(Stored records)

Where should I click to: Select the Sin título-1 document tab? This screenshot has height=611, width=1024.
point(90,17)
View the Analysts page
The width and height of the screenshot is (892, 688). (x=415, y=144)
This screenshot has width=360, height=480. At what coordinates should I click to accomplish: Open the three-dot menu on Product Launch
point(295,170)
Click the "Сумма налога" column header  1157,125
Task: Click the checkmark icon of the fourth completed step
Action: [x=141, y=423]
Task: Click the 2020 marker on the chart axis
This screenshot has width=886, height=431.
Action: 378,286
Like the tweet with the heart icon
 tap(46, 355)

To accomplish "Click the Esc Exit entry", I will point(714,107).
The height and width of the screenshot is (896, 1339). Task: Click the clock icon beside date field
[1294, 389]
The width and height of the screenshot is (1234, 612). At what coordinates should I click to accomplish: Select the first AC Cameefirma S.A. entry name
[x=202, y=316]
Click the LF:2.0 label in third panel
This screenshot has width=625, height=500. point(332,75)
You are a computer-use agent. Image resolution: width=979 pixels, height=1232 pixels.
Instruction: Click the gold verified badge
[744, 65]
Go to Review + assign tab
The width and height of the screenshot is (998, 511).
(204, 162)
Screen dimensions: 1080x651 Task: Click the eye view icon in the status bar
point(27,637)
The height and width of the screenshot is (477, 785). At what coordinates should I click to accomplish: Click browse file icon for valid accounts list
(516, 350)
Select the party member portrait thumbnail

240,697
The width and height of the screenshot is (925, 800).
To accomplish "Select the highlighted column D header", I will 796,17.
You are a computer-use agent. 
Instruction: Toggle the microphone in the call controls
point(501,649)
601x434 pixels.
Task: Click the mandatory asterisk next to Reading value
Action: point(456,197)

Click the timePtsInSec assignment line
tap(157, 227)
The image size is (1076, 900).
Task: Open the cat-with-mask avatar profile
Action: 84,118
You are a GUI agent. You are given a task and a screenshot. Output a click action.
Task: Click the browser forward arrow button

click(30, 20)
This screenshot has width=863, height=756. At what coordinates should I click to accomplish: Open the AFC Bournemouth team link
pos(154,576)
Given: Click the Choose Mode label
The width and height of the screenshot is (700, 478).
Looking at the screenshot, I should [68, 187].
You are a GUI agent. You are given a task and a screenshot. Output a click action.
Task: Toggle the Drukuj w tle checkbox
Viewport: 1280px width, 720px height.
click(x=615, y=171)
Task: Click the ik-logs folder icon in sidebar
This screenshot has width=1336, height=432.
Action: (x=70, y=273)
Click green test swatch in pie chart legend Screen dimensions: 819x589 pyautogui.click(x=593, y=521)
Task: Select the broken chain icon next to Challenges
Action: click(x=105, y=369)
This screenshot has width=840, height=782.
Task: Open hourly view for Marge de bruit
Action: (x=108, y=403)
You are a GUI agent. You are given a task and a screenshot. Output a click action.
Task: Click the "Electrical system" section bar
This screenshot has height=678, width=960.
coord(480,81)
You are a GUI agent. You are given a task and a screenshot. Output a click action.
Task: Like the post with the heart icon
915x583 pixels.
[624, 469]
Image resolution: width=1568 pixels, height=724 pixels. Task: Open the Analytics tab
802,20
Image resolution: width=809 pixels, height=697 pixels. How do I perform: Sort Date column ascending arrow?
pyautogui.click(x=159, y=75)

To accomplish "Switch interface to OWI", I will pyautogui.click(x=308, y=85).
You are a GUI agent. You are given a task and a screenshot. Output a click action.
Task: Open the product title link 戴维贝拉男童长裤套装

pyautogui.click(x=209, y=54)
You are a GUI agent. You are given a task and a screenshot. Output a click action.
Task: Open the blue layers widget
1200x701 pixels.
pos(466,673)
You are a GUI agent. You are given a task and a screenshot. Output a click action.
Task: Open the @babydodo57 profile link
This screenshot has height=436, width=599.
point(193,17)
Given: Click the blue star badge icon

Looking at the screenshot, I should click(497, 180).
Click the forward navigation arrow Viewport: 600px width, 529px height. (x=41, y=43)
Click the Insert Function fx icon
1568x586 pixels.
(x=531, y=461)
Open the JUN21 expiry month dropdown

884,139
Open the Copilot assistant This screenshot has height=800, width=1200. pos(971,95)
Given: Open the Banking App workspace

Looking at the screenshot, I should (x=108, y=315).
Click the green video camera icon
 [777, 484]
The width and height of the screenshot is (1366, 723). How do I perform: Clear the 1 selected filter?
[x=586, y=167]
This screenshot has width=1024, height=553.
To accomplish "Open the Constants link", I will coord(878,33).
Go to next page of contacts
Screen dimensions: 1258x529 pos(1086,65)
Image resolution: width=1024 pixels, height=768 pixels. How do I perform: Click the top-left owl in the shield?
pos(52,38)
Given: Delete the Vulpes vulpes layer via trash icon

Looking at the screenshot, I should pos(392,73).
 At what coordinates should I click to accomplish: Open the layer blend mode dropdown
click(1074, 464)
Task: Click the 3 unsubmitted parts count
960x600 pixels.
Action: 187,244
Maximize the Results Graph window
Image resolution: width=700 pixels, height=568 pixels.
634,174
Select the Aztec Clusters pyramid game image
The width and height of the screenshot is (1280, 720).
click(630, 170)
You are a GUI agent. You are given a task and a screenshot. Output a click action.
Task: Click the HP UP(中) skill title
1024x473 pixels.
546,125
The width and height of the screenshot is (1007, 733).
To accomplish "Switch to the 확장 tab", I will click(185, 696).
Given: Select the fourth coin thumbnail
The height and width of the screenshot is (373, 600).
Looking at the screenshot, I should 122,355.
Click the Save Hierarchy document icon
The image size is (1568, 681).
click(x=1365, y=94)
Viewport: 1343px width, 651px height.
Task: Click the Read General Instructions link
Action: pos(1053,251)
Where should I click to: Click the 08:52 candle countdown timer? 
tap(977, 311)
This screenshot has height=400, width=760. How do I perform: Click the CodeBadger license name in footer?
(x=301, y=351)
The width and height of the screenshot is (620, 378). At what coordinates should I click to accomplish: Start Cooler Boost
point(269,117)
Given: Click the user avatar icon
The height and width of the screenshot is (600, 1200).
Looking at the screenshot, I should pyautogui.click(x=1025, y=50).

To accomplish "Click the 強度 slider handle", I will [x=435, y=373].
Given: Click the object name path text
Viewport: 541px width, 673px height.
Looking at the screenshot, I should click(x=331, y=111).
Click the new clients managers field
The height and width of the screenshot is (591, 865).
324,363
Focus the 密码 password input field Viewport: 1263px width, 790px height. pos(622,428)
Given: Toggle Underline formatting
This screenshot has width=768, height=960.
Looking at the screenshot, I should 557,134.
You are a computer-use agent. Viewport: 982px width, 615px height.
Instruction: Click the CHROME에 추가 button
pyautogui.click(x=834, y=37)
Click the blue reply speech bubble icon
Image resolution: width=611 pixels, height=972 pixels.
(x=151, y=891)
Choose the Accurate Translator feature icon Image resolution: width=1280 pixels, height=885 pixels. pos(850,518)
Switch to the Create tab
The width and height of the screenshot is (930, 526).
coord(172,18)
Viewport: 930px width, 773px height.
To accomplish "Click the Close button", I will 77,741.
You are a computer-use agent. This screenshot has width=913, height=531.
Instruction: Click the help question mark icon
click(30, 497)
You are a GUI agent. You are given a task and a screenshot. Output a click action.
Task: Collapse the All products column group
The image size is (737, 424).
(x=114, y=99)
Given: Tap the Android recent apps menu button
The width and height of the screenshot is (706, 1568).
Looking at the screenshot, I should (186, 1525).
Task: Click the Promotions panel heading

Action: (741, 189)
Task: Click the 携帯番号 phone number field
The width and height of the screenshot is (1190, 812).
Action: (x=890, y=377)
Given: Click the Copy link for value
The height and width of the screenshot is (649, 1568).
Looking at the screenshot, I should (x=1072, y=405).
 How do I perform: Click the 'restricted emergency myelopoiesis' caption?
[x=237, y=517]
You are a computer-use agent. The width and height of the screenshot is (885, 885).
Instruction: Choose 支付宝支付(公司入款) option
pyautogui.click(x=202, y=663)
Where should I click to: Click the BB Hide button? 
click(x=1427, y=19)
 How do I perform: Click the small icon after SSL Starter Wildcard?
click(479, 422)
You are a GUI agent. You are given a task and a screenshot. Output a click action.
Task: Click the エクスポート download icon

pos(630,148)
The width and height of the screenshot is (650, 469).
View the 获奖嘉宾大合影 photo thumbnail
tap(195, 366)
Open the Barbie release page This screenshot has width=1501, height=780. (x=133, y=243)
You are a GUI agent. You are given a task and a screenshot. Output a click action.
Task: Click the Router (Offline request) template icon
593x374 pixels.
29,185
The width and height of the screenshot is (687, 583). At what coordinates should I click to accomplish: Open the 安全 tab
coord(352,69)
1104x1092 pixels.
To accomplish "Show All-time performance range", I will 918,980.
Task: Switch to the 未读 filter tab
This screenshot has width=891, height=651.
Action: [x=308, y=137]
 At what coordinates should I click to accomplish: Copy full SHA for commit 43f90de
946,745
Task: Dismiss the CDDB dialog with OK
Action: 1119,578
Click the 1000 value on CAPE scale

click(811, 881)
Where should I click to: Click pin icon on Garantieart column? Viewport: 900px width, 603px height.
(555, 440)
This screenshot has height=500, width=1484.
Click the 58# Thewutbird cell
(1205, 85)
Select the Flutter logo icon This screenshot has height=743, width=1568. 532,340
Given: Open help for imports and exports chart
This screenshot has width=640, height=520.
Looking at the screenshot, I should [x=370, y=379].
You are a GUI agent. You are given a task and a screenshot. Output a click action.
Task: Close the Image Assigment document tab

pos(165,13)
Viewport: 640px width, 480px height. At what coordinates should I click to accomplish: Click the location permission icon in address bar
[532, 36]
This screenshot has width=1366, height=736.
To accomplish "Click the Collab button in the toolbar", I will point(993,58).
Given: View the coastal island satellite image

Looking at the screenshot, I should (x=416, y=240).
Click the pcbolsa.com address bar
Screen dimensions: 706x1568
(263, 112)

- [EXERCISE OBJECTIVE] Look through the entries for lines containing the word "computer" and return each one.

- [EXPECTED OUTPUT]
You are a computer-use agent. Image resolution: width=979 pixels, height=1232 pixels.
You are a computer-use agent. 
You are a computer-use agent. Viewport: 982px width, 615px height.
You are a computer-use agent. This screenshot has width=913, height=531.
You are a computer-use agent. The width and height of the screenshot is (885, 885).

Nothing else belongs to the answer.